[Collected data entries]
>>>

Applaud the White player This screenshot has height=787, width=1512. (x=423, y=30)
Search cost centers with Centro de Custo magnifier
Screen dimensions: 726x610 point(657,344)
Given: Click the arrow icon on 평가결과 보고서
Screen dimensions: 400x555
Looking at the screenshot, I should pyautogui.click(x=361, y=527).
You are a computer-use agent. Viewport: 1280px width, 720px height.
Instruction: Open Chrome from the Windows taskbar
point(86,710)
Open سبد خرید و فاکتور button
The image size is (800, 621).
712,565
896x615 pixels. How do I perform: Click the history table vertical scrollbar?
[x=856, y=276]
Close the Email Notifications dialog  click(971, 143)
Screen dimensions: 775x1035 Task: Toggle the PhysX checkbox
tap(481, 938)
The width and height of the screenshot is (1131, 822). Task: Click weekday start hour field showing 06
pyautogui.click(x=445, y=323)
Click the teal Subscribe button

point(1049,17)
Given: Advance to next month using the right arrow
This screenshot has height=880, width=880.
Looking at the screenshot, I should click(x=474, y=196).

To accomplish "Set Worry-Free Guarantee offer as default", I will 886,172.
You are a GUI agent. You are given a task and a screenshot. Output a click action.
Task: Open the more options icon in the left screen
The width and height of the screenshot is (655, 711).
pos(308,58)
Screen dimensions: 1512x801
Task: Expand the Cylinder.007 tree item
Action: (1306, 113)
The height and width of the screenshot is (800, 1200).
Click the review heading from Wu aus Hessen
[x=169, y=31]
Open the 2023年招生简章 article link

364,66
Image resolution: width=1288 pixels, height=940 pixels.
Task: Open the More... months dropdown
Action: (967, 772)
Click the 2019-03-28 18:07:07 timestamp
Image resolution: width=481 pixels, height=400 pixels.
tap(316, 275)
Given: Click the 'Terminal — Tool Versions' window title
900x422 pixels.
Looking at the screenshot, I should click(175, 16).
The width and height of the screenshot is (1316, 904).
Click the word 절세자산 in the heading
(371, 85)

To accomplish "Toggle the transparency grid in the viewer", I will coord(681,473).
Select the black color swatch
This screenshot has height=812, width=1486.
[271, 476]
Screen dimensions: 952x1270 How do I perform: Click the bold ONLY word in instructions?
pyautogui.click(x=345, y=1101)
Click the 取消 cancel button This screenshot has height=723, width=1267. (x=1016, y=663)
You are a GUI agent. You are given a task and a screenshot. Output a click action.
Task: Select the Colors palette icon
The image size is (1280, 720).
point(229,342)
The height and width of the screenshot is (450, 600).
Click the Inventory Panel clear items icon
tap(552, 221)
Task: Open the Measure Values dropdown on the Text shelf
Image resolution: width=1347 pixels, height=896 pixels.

<<<

## What this task involves
Return word for word the lines above from the line with "The width and height of the screenshot is (655, 711)." to the line with "The height and width of the screenshot is (800, 1200).", including both and leaving out all others.

## Solution below
The width and height of the screenshot is (655, 711).
pos(308,58)
Screen dimensions: 1512x801
Task: Expand the Cylinder.007 tree item
Action: (1306, 113)
The height and width of the screenshot is (800, 1200).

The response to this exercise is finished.